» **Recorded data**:
↓

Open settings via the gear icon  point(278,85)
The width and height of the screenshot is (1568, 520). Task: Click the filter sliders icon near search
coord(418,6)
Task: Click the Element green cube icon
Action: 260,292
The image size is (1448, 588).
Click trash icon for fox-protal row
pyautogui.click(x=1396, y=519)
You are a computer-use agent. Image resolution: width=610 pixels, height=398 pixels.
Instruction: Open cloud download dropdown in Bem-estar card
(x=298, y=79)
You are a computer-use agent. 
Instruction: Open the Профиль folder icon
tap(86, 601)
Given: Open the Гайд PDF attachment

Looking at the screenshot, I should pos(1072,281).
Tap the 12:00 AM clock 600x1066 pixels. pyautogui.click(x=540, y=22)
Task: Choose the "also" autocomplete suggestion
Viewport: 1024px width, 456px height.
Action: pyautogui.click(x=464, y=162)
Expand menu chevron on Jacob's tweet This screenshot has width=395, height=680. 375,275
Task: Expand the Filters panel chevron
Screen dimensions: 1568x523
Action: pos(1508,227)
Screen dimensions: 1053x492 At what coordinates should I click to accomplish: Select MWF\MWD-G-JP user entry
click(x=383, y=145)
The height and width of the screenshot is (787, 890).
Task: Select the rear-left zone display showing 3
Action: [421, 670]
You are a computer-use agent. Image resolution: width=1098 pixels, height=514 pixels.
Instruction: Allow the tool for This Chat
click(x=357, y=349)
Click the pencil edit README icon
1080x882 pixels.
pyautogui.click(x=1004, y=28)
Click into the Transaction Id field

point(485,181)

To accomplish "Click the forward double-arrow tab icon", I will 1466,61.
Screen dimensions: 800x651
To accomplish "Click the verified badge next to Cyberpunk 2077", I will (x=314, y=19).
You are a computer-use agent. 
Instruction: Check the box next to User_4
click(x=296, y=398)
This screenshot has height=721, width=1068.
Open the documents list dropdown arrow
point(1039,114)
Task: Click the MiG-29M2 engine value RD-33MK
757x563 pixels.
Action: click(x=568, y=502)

↑

» **Problem requirements**:
Beginning with the opening line above, retype the records exactly through the line with "The image size is (1448, 588).", both ends included.

» **Solution**:
Open settings via the gear icon  point(278,85)
The width and height of the screenshot is (1568, 520). Task: Click the filter sliders icon near search
coord(418,6)
Task: Click the Element green cube icon
Action: 260,292
The image size is (1448, 588).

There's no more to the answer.